First Vacuum Cleaner Machine Is Pulled by a Horse
As the story goes, the first vacuum cleaner was invented on a dare.
In 1901, the British engineer Hubert Cecil Booth attended a London demonstration of an American-made carpet cleaning device called a “mechanical aspirator.” The machine, powered by a gasoline motor, generated a powerful stream of compressed air that attempted to blow debris out of carpet fibers and into an attached bag.
According to Booth, the air-blowing method was less than practical.
“I asked the inventor why he did not suck out the dust,” wrote Booth in a 1934 article for the Newcomen Society. “The inventor became heated, remarked that sucking out dust was impossible and that it had been tried over and over again without success; he then walked away.”
Booth, who had just started his own engineering consulting company, accepted the challenge. He set out to design a suction pump powerful enough to suck the dust and dirt out of carpets. He tested his theory by placing a cloth filter over his mouth and trying to suck the dust off furniture upholstery. Booth nearly choked, but his theory was sound.
On August 30, 1901, Booth patented the world’s first vacuum cleaner. Nicknamed the “Puffing Billy,” the massive machine was mounted on a horse-drawn wagon painted red to resemble a 19th-century firetruck. To demonstrate his new invention, Booth parked the Puffing Billy on a busy London street, extended its long hoses inside a large shop, and cranked on the loud gasoline engine.

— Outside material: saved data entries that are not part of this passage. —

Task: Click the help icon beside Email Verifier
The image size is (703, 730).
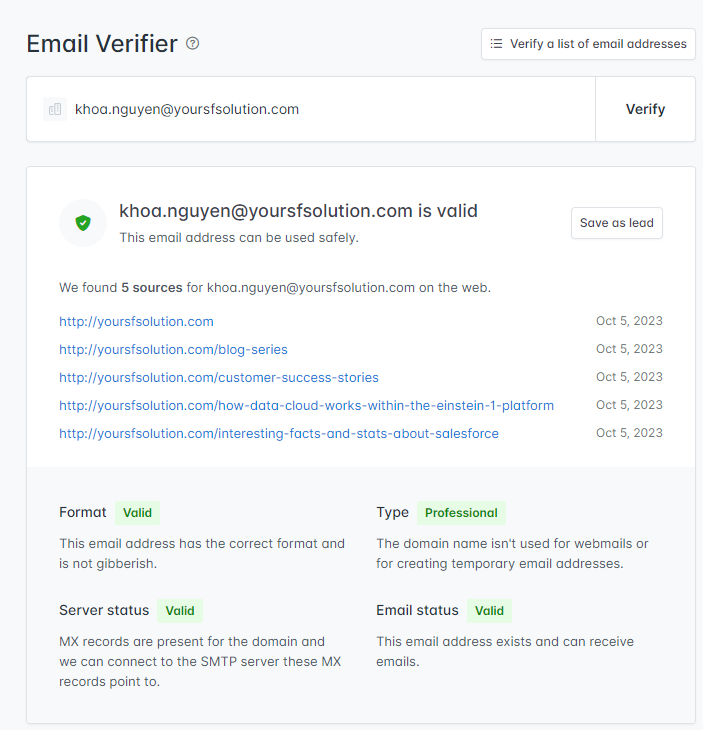Action: click(x=193, y=44)
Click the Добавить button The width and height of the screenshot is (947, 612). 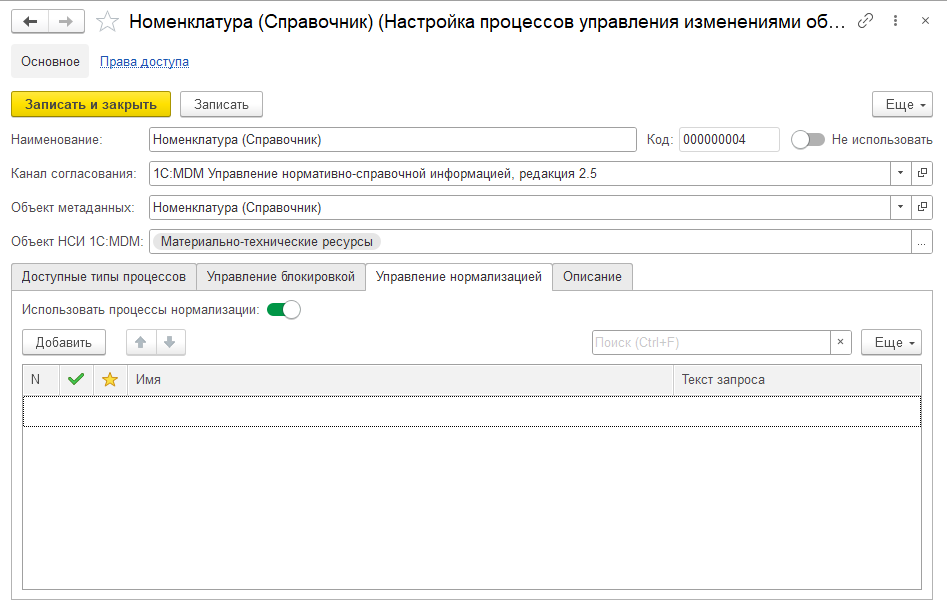click(64, 343)
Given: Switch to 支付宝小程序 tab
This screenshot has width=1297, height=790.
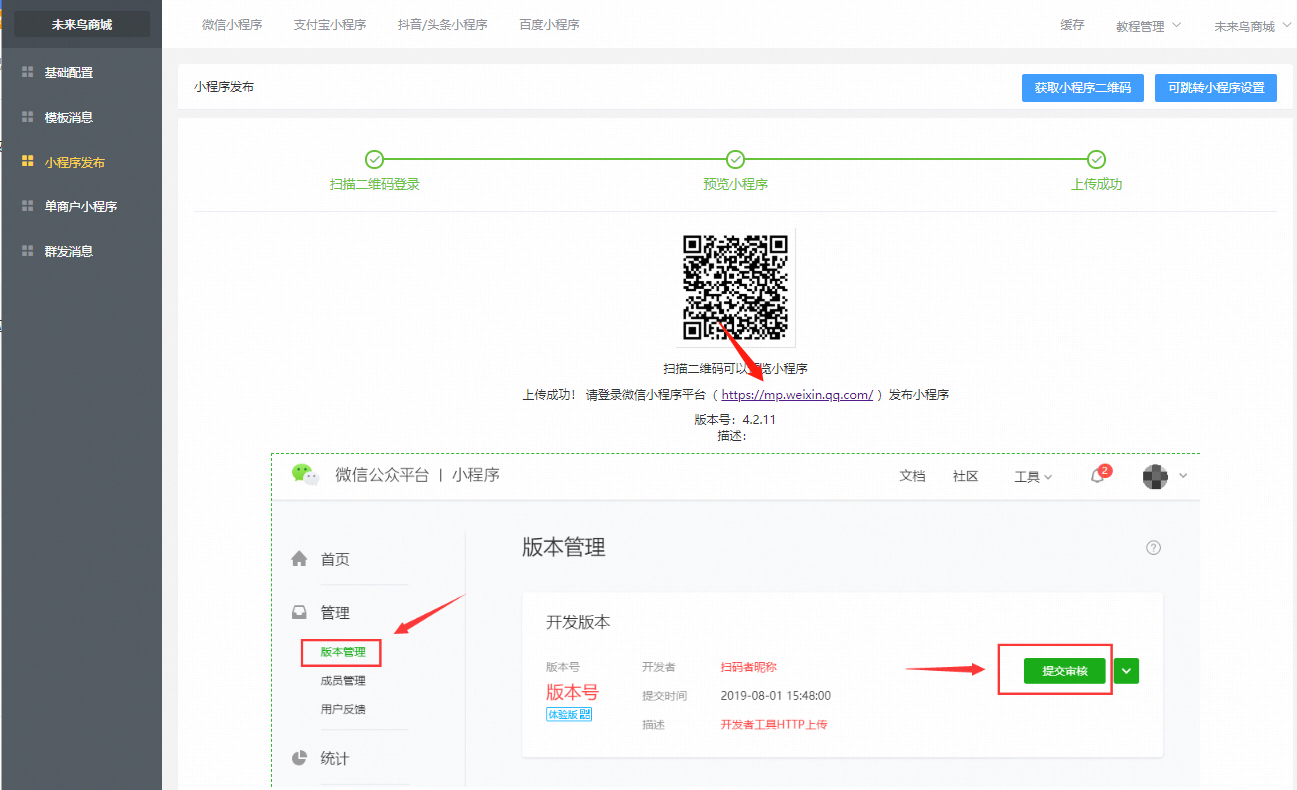Looking at the screenshot, I should point(330,24).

Onlookers marveled at the sheer quantity of dust and debris that piled up inside the glass-walled receptacle. “[T]his was really astonishing,” wrote Booth. “[T]wo machines on one occasion took half a ton of dust out of the carpets of one of the large shops in the West End one night.”
In preparation for the coronation of King Edward VII in 1902, Booth used the Puffing Billy to clean the blue “Coronation carpet” underneath the throne at Westminster Abbey. After that high-profile gig, Booth’s invention was in great demand with wealthy British households and heads of state in France, Russia and Turkey.